British Transport Police Scraps Fitness Test over ‘Indirect Discrimination’ Against Female Officers

Community Support police officers stand guard in the departure hall at Kings Cross railway
Matt Lloyd/Bloomberg via Getty Images

British Transport Police have scrapped mandatory fitness tests after they were determined to promote “indirect discrimination” against females and because they were more likely to fail than their male counterparts.

The police force, which patrols railway stations in Britain, has been accused of sacrificing standards in favour of political correctness after it scrapped its annual Job Related Fitness Test (JRFT). Dubbed the ‘bleep test’, officers for the past decade were required to run back and forth on a 15-metre track for three and a half minutes.

However, according to a report from the Mail on Sunday, British Transport Police stopped requiring officers to do the test in 2022 because it was deemed as discriminatory to women officers, with 8 per cent of female officers failing the test as of June 2022 compared to just 1.9 per cent of male officers.

The test was also argued to be unfair to older officers, with 86 per cent of failures coming from officers older than 35 and 32 per cent coming from those over the age of 50.

The policy change means that at least 50 officers were reinstated to active duty after being relegated to office work or other light duties for failing the test.
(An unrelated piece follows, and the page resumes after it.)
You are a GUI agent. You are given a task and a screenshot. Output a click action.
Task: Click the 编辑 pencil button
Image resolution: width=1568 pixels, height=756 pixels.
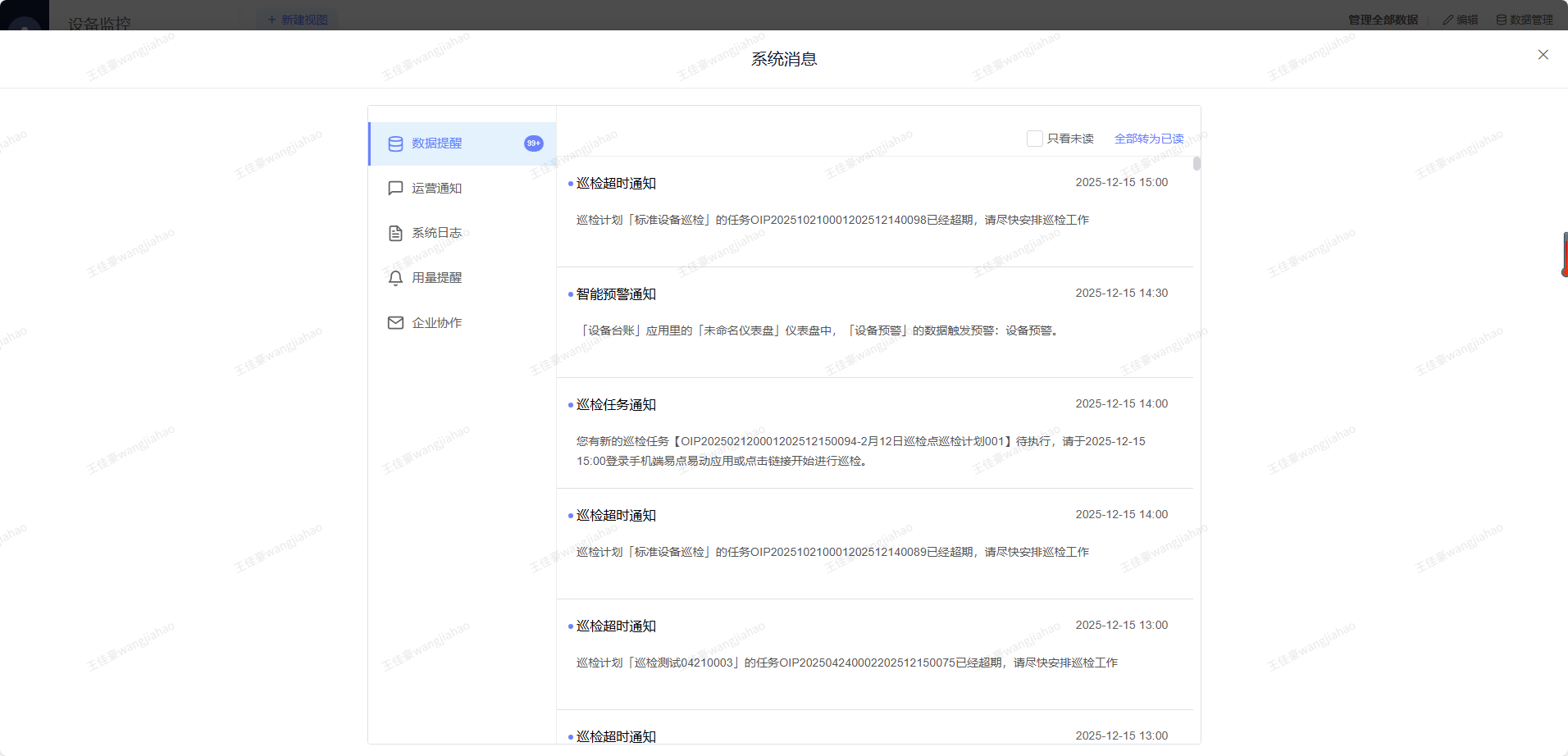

Now, only specialists such as armed police and K-9 handlers, as well as new recruits, will be subjected to a physical fitness test.

Commenting on the sliding standards, a serving officer in the force told the paper: “Members of the public call the police expecting officers capable of doing the job of protecting them.

“It’s embarrassing to see colleagues who can barely do up their stab vest, and knowing they might not even be able to manage a two-minute jog is not just concerning but dangerous.”

The director of people and culture for the Transport Police said that since scrapping the test “there has been no rise in injuries and it has meant we have returned 50 officers back to the frontline whilst avoiding any indirect discrimination”.

Meanwhile, a report from The Telegraph revealed this weekend that the move to permit women to join front-line forces in the British Armed Forces has been mired by female recruits failing to pass basic training requirements.

According to a Freedom of Information request of Ministry of Defence (MoD) figures, only 15 female recruits completed basic training for infantry or tank units between January and September of last year. Additionally, no female recruits were able to pass the training for the Royal Marines and less than five female recruits actually joined the infantry or armoured corps after passing the training.

The report went on to disclose that nearly half of all female recruits since 2019 had failed to complete the basic training course for the infantry or tank divisions.

Commenting on the figures, Britain’s former infantry commander in Afghanistan, Colonel Richard Kemp said: “It is no surprise that very few women want to volunteer to serve as tank crews.

“The same will go for the Infantry. After drop-outs and test failures, the numbers will be negligible. Having a very tiny minority of women serving in what will remain pretty much all-male units will be counterproductive and harmful to morale and combat effectiveness.

“The whole thing will turn out to be a very costly, damaging and futile exercise in political correctness – funded of course by the taxpayer. The Army did not want this, but it was forced on them by politically correct politicians.”